Activity:
Within the records below, reproduce without change the lines from the line that has "Instruction: Uncheck the Preview checkbox" through the line that has "Task: Click the dropdown", and only those.

Collected data:
# # # # #

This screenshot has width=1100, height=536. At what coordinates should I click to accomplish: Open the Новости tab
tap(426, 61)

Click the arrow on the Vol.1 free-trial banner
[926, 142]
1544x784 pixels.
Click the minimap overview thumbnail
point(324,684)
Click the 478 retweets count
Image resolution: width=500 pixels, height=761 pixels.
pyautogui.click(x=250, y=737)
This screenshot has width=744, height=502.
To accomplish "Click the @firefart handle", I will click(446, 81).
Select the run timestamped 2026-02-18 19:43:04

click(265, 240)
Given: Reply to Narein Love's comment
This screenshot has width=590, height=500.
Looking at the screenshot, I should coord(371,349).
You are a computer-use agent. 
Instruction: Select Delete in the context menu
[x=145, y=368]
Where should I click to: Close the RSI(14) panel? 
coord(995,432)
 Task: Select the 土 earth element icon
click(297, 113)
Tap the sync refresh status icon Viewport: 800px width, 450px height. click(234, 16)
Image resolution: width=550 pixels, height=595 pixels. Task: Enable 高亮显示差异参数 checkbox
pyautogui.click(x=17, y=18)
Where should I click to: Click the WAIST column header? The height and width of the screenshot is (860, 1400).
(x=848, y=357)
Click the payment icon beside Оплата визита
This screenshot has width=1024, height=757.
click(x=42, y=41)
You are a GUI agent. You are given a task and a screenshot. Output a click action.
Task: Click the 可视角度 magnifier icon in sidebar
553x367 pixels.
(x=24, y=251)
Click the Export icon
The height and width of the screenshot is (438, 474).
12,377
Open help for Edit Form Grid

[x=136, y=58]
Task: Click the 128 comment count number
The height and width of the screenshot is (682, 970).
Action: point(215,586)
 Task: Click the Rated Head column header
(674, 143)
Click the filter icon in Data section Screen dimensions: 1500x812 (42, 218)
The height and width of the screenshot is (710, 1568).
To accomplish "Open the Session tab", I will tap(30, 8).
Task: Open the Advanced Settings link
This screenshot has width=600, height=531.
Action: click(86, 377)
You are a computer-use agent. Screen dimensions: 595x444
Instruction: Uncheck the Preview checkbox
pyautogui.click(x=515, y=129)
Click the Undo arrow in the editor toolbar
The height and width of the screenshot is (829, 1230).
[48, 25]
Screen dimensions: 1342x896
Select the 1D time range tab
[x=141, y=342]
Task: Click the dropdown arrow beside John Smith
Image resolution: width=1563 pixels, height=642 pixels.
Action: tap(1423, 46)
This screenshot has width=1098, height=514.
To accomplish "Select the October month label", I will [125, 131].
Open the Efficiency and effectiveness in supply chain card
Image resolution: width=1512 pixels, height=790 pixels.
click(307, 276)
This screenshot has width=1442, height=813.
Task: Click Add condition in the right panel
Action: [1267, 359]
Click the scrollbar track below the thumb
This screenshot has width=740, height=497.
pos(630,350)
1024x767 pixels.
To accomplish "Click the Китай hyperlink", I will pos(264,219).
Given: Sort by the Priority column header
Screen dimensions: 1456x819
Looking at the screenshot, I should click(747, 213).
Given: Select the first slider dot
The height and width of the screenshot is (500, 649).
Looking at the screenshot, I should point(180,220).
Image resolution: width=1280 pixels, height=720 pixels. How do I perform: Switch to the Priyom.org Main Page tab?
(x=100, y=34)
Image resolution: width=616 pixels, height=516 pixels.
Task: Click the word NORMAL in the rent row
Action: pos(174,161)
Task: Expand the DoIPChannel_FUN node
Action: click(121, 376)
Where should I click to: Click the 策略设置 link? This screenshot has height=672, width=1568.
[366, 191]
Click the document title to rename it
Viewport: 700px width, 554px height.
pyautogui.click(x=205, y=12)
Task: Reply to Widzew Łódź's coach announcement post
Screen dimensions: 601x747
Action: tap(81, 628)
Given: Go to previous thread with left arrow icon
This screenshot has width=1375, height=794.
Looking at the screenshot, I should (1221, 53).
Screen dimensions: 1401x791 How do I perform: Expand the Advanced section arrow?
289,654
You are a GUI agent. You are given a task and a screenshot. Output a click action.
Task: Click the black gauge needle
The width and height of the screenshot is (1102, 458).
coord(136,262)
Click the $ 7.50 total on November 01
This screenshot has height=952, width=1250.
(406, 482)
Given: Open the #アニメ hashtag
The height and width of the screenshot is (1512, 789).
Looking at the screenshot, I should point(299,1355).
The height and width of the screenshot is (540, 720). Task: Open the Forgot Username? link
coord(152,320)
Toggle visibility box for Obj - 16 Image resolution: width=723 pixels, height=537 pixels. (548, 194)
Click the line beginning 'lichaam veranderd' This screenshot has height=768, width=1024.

# # # # #

The answer:
Instruction: Uncheck the Preview checkbox
pyautogui.click(x=515, y=129)
Click the Undo arrow in the editor toolbar
The height and width of the screenshot is (829, 1230).
[48, 25]
Screen dimensions: 1342x896
Select the 1D time range tab
[x=141, y=342]
Task: Click the dropdown arrow beside John Smith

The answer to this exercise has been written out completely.